Things got off to an inauspicious start for the Yankees as Jaime Garcia got burned in the first inning. Hanley Ramirez, who outright torments the Bombers, struck again. With two outs and one runner on, Garcia left a four-seam fastball over the inside of the plate and belt-high.

Ramirez turned on it for a two-run shot. The gave the Red Sox a quick 2 - 0 lead. It also served as Ramirez’s 11th home run against the Yankees. Somehow it feels like it’s been more than that.

Garcia found himself in more trouble during the third inning. After quickly retiring Eduardo Nunez, the veteran southpaw loaded the bases on a pair of singles and an intentional walk. For a moment it appeared like the Yankees were heading towards a disaster, but give Garcia credit. He escaped the jam courtesy of a Chris Young strikeout and a Xander Bogaerts groundball. That inning aged us all by at least five years.

The tightrope act didn’t last long, though. After working three scoreless frames, Garcia allowed a solo home run to Andrew Benintendi in the fifth inning. That made it 3 - 0, Boston. Given the Yankees’ lack of offense, the game felt out of reach.

All together, Garcia pitched a solid game. He allowed three runs over 5.2 innings of work. He also registered six strikeouts. That’s what you want to see from a team’s fifth starter. He kept the Yankees in the game, and that proved pivotal for the comeback. To get there though, we have to examine how bad the offense looked for most of the game.

Eduardo Rodriguez isn’t exactly a great pitcher. He owned a career 4.21 ERA over 310.1 innings. He’s been a serviceable arm, but nothing extraordinary. Despite that, he seems to always find a way to shut down the Yankees.

Friday night proved no different as he held the Yankees scoreless for six innings. At several different points it looked like the Bombers had Rodriguez on the ropes. In the first inning, the young left-hander issued back-to-back walks to Aaron Judge and Gary Sanchez. With just one out and a rapidly climbing pitch count, the Yankees appeared poised to strike. Unfortunately they couldn’t capitalize, as a pair of lineouts off the bats of Didi Gregorius and Todd Frazier ended the inning.

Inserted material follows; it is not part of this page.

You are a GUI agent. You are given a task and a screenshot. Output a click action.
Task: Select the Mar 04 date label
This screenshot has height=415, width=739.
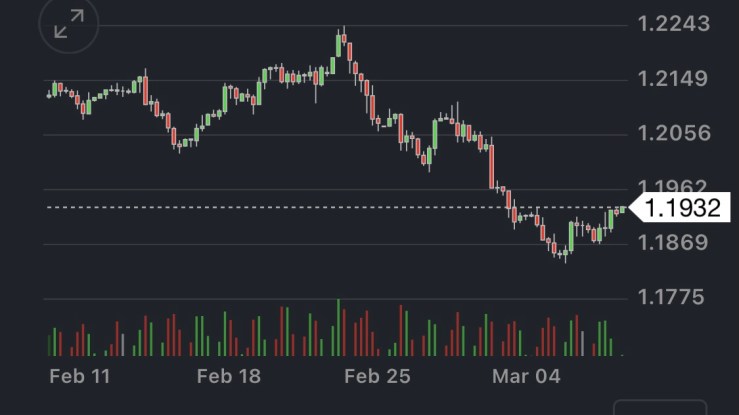pos(527,377)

The Yankees had other chances, too. Aaron Hicks and Ronald Torreyes launched one-out doubles in the third and fifth innings, respectively. The rest of the lineup unfortunately couldn’t bring them home. The team-wide struggles with runners in scoring position continued. Even the well hit balls resulted in outs. Jacoby Ellsbury crushed one in the second that had a chance to go out, but was caught on the right field warning track.

Thankfully the Bombers had better luck against the Red Sox bullpen. Addison Reed came on in the eighth inning and he became the antidote to the Yankees’ hitting woes. After hitting Brett Gardner with a pitch, he served up a hanging slider to Hicks. A-A-Ron turned on it, pulling it over the short porch for a two-run home run. That shot brought the Yankees to within one.

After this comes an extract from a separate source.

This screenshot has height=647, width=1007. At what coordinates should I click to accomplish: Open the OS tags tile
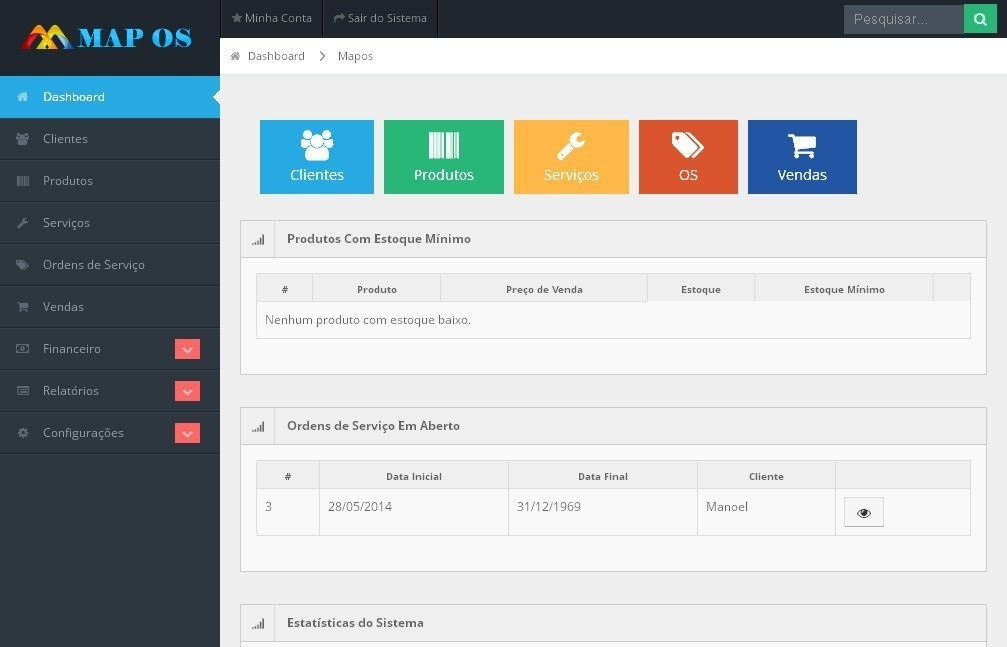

Reed then allowed two more basesrunners on a Sanchez single and Judge walk. Manager John Farrell saw enough and decided to go to Joe Kelly to face Gregorius with two on and nobody out. The Yankees shortstop flicked a two-seamer into center field to plate Sanchez. The Yankees came all the way back to tie the game, and they weren’t done yet. Frazier followed with a RBI single of his own to give the Bombers a 4 - 3 lead.

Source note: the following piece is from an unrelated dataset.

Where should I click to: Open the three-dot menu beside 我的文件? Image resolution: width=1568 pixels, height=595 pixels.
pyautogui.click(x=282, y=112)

Kelly managed to retire Chase Headley for the first out, but he worked into further trouble. After allowing a single to Ellsbury to load the bases, Kelly served up a sacrifice fly off the bat of Torreyes. The Yankees scored five times in the bottom of the eighth to steal the victory. The sleepwalking offense came to life and the whole dynamic of the series changed.

Because nothing could be easy with this team, Aroldis Chapman came on in the ninth and immediately walked the bases loaded. He didn’t record a single out. Chapman had no feel for the strike zone whatsoever. With Dellin Betances ready to go, Joe Girardi made no indication he was going to lift Chapman. Frustrating doesn’t begin to properly convey the emotions here.

Luckily Chapman forced Benintendi to fly out to right field. Jackie Bradley Jr. scored on the play, but not before Nunez got thrown out at third base. Hicks fired a missile to Frazier who applied the tag. A Mitch Moreland fly ball to center field thankfully ended the game. The Yankees won, but they did so despite Chapman. A win is a win though, and this is just what the Bombers needed.

These two teams meet again tomorrow at 4:05 PM. It will be Luis Severino against Drew Pomeranz.